Suite à la récente démonstration de force de Raphaël Guerrero, candidat de la droite, c'est au tour de Guillaume Lissy, représentant de la gauche à la présidence de la Métropole de Grenoble, d’affirmer son engagement. Le maire de Seyssinet-Pariset, qui avait presque remporté la présidence lors d'un vote précédent, revient avec un message clé : "Je porte la voix des deux tiers de la population".

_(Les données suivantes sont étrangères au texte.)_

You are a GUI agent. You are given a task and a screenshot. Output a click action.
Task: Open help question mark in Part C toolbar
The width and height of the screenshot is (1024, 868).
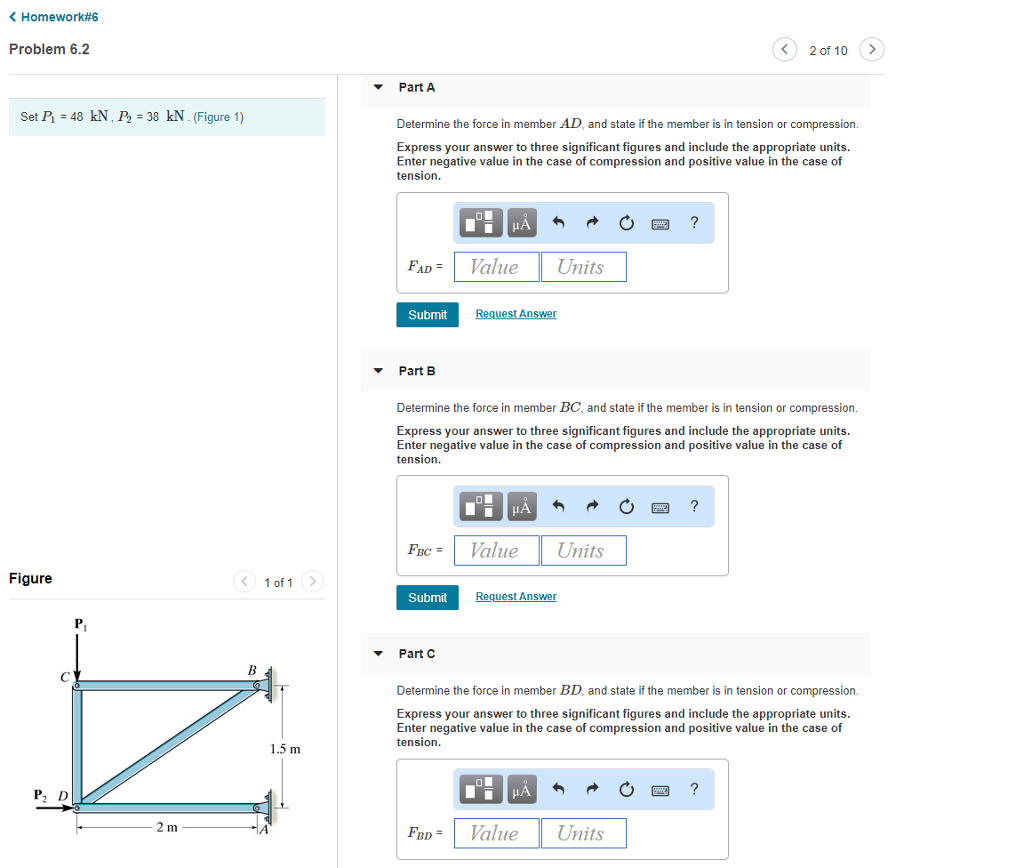pyautogui.click(x=694, y=789)
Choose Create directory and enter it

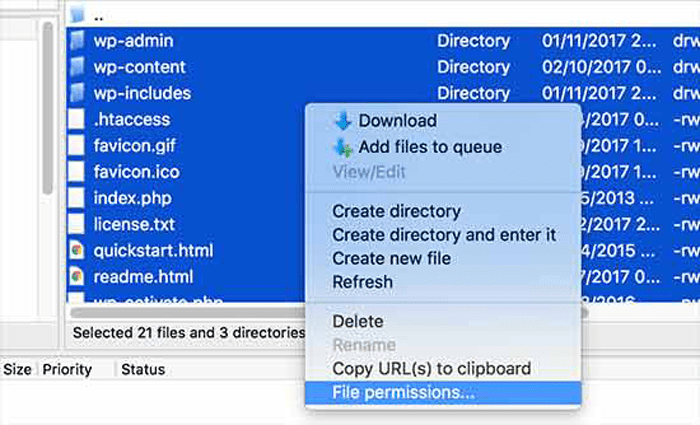click(444, 235)
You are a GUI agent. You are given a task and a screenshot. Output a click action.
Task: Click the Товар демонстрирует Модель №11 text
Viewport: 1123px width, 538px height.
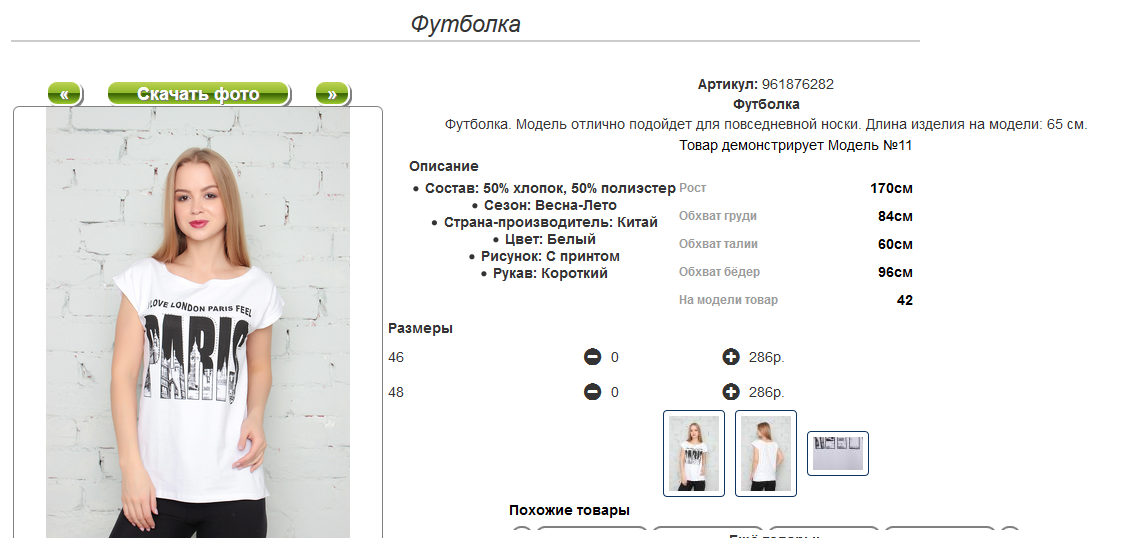coord(796,145)
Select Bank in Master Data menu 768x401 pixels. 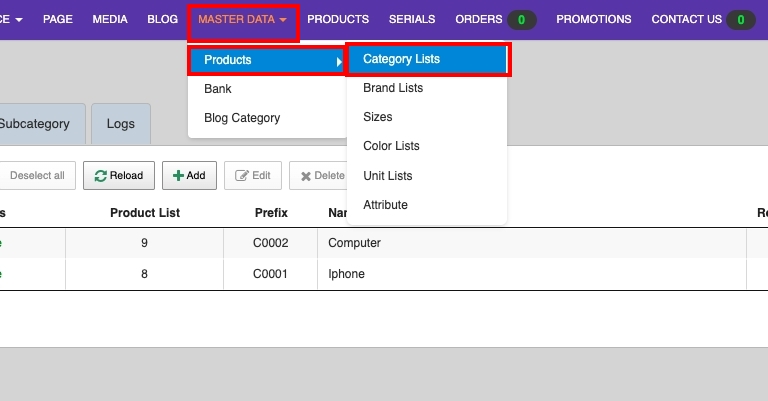coord(218,89)
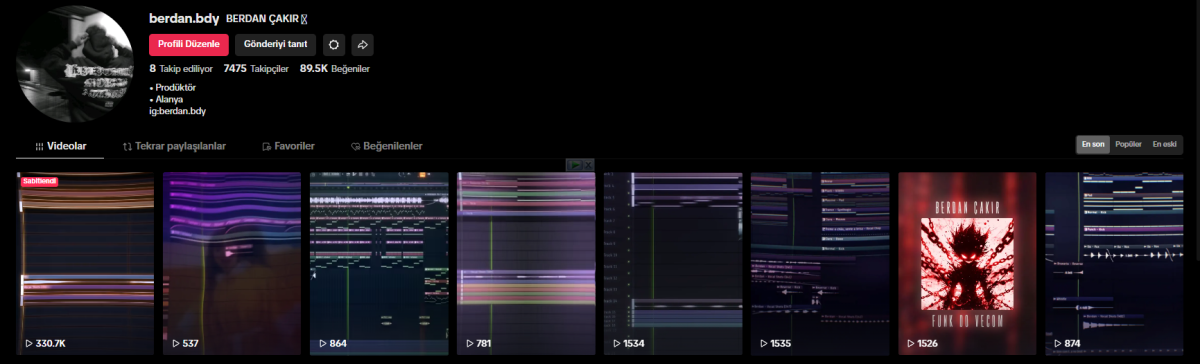Viewport: 1200px width, 364px height.
Task: Open the Tekrar paylaşılanlar tab
Action: point(174,146)
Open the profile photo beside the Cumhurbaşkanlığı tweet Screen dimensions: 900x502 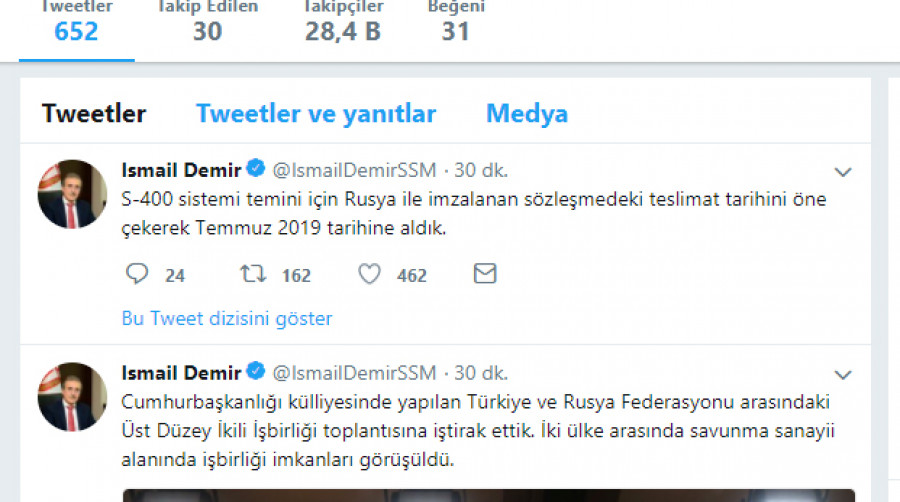point(72,397)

Après la réunion de Guerrero à Fontaine, où une vingtaine de maires se sont solidarisés, Lissy rappelle que la majorité de la population de l'agglo, soit 66%, ne peut être ignorée dans le processus décisionnel. Dans un contexte où des villes comme Grenoble et Échirolles concentrent une grande partie de cette population, il insiste sur l'importance de la représentation adéquate au sein de l'agglo.
"Je suis fier de représenter les communes qui forment le tissu de notre métropole. Il est vital que le territoire, avec ses richesses économiques et ses citoyens, ait une voix forte", déclare-t-il. Lissy plaide pour un rééquilibrage du pouvoir et appelle à des discussions constructives avec les autres maires pour éviter de marginaliser une partie de la population.
"J'ai invité tous les maires à une réunion de travail ce lundi pour discuter et avancer dans le respect de chacun", a-t-il ajouté, soulignant son désir de bâtir des ponts entre les différentes parties prenantes. Cependant, il précise qu’il ne gouvernerait pas avec LFI dans son exécutif, affirmant qu’il ne peut y avoir "d'opposition municipale dans un gouvernement." Cette position pourrait entraîner des remous au sein des coalitions de gauche.
Les enjeux de la métropole de Grenoble sont complexes, mais Lissy démontre sa volonté de transcender les divisions pour favoriser un dialogue qui inclut toutes les voix, notamment celles des communes les plus peuplées de l’agglo. Le défi est désormais de rassembler autour d’un projet commun.